Every line below must be reproduced exactly. Copy them all.

(Information shown Opens)

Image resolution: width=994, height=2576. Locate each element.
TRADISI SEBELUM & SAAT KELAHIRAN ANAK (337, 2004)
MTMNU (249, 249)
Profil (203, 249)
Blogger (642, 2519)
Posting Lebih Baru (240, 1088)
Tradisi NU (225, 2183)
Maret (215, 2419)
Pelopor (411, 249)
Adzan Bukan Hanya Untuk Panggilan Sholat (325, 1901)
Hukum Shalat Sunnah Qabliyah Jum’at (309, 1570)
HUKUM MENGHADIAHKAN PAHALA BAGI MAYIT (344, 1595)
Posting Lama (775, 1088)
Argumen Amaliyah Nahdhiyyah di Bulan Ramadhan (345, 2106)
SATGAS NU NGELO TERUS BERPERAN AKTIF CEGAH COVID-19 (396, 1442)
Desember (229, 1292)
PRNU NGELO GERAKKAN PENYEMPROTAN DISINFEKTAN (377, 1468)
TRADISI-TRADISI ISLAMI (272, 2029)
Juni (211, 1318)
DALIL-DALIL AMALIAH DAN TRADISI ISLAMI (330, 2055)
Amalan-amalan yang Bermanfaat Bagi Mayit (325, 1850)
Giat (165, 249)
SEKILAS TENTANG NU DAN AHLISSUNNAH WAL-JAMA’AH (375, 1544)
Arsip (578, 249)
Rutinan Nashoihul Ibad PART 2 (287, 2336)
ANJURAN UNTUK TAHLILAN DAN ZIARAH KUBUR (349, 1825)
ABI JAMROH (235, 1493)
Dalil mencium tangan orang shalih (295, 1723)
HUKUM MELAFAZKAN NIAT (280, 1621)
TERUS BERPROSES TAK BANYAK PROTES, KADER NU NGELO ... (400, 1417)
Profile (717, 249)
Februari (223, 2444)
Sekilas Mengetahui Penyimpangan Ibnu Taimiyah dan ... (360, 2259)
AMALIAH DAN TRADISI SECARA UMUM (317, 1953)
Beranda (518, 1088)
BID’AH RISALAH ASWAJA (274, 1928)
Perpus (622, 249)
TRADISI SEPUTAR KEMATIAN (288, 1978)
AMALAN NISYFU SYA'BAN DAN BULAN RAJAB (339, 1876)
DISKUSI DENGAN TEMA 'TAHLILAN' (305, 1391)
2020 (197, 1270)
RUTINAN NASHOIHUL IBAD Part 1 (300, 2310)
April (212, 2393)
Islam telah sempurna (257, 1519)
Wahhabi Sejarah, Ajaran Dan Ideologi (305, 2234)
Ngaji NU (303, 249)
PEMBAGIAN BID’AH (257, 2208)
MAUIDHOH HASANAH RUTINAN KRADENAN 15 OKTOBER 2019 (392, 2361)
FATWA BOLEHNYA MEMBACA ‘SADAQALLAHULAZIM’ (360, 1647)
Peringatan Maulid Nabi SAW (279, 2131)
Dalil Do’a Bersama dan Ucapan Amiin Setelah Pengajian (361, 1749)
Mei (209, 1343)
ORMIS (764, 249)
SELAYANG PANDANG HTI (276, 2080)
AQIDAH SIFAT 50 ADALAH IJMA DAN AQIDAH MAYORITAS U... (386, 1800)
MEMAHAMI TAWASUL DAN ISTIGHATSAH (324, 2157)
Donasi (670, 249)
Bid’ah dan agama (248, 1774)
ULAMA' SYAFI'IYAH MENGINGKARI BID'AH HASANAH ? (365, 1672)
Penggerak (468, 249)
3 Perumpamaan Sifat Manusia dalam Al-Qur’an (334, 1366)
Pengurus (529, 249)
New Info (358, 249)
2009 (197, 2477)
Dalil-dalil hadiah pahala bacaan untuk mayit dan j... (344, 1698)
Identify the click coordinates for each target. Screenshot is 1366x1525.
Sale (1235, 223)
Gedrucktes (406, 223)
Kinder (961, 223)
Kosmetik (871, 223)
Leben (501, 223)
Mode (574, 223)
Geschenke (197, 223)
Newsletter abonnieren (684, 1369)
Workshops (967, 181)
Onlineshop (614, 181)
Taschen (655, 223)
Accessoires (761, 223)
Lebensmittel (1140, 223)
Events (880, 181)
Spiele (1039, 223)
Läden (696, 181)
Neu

(Information shown Closes)

**Reply to the task**.
Image resolution: width=994, height=2576. Locate each element.
TRADISI SEBELUM & SAAT KELAHIRAN ANAK (337, 2004)
MTMNU (249, 249)
Profil (203, 249)
Blogger (642, 2519)
Posting Lebih Baru (240, 1088)
Tradisi NU (225, 2183)
Maret (215, 2419)
Pelopor (411, 249)
Adzan Bukan Hanya Untuk Panggilan Sholat (325, 1901)
Hukum Shalat Sunnah Qabliyah Jum’at (309, 1570)
HUKUM MENGHADIAHKAN PAHALA BAGI MAYIT (344, 1595)
Posting Lama (775, 1088)
Argumen Amaliyah Nahdhiyyah di Bulan Ramadhan (345, 2106)
SATGAS NU NGELO TERUS BERPERAN AKTIF CEGAH COVID-19 (396, 1442)
Desember (229, 1292)
PRNU NGELO GERAKKAN PENYEMPROTAN DISINFEKTAN (377, 1468)
TRADISI-TRADISI ISLAMI (272, 2029)
Juni (211, 1318)
DALIL-DALIL AMALIAH DAN TRADISI ISLAMI (330, 2055)
Amalan-amalan yang Bermanfaat Bagi Mayit (325, 1850)
Giat (165, 249)
SEKILAS TENTANG NU DAN AHLISSUNNAH WAL-JAMA’AH (375, 1544)
Arsip (578, 249)
Rutinan Nashoihul Ibad PART 2 (287, 2336)
ANJURAN UNTUK TAHLILAN DAN ZIARAH KUBUR (349, 1825)
ABI JAMROH (235, 1493)
Dalil mencium tangan orang shalih (295, 1723)
HUKUM MELAFAZKAN NIAT (280, 1621)
TERUS BERPROSES TAK BANYAK PROTES, KADER NU NGELO ... (400, 1417)
Profile (717, 249)
Februari (223, 2444)
Sekilas Mengetahui Penyimpangan Ibnu Taimiyah dan ... (360, 2259)
AMALIAH DAN TRADISI SECARA UMUM (317, 1953)
Beranda (518, 1088)
BID’AH RISALAH ASWAJA (274, 1928)
Perpus (622, 249)
TRADISI SEPUTAR KEMATIAN (288, 1978)
AMALAN NISYFU SYA'BAN DAN BULAN RAJAB (339, 1876)
DISKUSI DENGAN TEMA 'TAHLILAN' (305, 1391)
2020 (197, 1270)
RUTINAN NASHOIHUL IBAD Part 1 (300, 2310)
April (212, 2393)
Islam telah sempurna (257, 1519)
Wahhabi Sejarah, Ajaran Dan Ideologi (305, 2234)
Ngaji NU (303, 249)
PEMBAGIAN BID’AH (257, 2208)
MAUIDHOH HASANAH RUTINAN KRADENAN 15 OKTOBER 2019 (392, 2361)
FATWA BOLEHNYA MEMBACA ‘SADAQALLAHULAZIM’ (360, 1647)
Peringatan Maulid Nabi SAW (279, 2131)
Dalil Do’a Bersama dan Ucapan Amiin Setelah Pengajian (361, 1749)
Mei (209, 1343)
ORMIS (764, 249)
SELAYANG PANDANG HTI (276, 2080)
AQIDAH SIFAT 50 ADALAH IJMA DAN AQIDAH MAYORITAS U... (386, 1800)
MEMAHAMI TAWASUL DAN ISTIGHATSAH (324, 2157)
Donasi (670, 249)
Bid’ah dan agama (248, 1774)
ULAMA' SYAFI'IYAH MENGINGKARI BID'AH HASANAH ? (365, 1672)
Penggerak (468, 249)
3 Perumpamaan Sifat Manusia dalam Al-Qur’an (334, 1366)
Pengurus (529, 249)
New Info (358, 249)
2009 (197, 2477)
Dalil-dalil hadiah pahala bacaan untuk mayit dan j... (344, 1698)
Identify the click coordinates for each target. Screenshot is 1366x1525.
Sale (1235, 223)
Gedrucktes (406, 223)
Kinder (961, 223)
Kosmetik (871, 223)
Leben (501, 223)
Mode (574, 223)
Geschenke (197, 223)
Newsletter abonnieren (684, 1369)
Workshops (967, 181)
Onlineshop (614, 181)
Taschen (655, 223)
Accessoires (761, 223)
Lebensmittel (1140, 223)
Events (880, 181)
Spiele (1039, 223)
Läden (696, 181)
Neu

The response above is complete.